A sports tribunal will hand down sentences on Friday in the corruption scandal that could relegate four Serie A teams including Juventus.

india Updated: Jul 14, 2006 17:44 IST

An Italian sports tribunal will hand down sentences on Friday in the corruption scandal that could relegate four Serie A teams including champion Juventus

Prosecutors are seeking demotion for Juventus to the third-tier Serie C or lower, and for AC Milan, Fiorentina and Lazio to Serie B.

They also are seeking to strip Juventus, the club at the center of the scandal, of the league titles it won the past two seasons. The Italian soccer federation said on Friday the verdicts were expected by 7 pm local time (1700 GMT).

Thirteen of the 23-man Italian squad that won Sunday's World Cup final against France belong to the four teams involved.

Twenty-five soccer officials - including referees - also face charges of match-fixing and disloyalty at the tribunal set up at Rome's Olympic stadium by the Italian soccer federation.

The officials face being barred from all jobs in soccer.
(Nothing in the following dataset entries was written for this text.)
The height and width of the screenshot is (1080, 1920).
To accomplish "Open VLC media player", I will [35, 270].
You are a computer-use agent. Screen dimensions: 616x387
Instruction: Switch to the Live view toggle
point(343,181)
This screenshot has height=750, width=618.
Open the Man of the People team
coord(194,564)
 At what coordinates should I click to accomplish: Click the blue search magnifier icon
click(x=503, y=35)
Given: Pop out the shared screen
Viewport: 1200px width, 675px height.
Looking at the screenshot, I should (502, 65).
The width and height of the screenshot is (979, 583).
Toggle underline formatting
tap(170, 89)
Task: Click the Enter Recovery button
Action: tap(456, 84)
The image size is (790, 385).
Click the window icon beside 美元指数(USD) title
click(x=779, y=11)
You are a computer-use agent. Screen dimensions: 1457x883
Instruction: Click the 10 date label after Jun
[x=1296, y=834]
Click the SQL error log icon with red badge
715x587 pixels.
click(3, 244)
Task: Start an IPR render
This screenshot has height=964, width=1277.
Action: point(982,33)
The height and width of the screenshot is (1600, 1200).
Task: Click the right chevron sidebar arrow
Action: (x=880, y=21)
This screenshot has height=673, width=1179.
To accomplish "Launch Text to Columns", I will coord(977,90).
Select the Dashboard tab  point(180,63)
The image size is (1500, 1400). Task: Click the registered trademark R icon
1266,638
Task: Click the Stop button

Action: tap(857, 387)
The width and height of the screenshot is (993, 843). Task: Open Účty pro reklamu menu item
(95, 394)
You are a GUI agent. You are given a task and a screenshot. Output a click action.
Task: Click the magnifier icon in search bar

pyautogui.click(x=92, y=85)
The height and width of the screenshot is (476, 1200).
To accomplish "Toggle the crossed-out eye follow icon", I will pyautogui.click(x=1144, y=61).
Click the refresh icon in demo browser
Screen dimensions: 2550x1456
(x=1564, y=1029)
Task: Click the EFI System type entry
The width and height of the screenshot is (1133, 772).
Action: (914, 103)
The trial opened June 29 and wrapped up last Friday. A panel of seven judges has since been deliberating behind closed doors.

Prosecutors in Naples, Rome, Parma and Turin are conducting separate criminal probes into sports fraud, illegal betting and false bookkeeping - but any indictments could take months to be issued.

The man at the center of the scandal, former Juventus general manager Luciano Moggi, remained defiant.

"I don't feel guilty of anything. We"ll see what comes out," Moggi said in comments aired on Thursday night by Sky TG24 television news. "I'm not ashamed."

Moggi and former Juventus chief executive Antonio Giraudo are accused of creating a network of contacts with federation officials to influence refereeing assignments and get players booked.

The two resigned in May, along with the club's entire board. Lawyers for Juventus have acknowledged that contacting refereeing officials was unsportsmanlike, but deny match-fixing.

They say that demotion to the second division would be an "acceptable" sanction. Also on trial is former federation president Franco Carraro, who resigned in May, plus Milan vice president Adriano Galliani, Fiorentina owner Diego Della Valle and Lazio president Claudio Lotito.

These officials and clubs have denied any wrongdoing and asked the charges to be dismissed.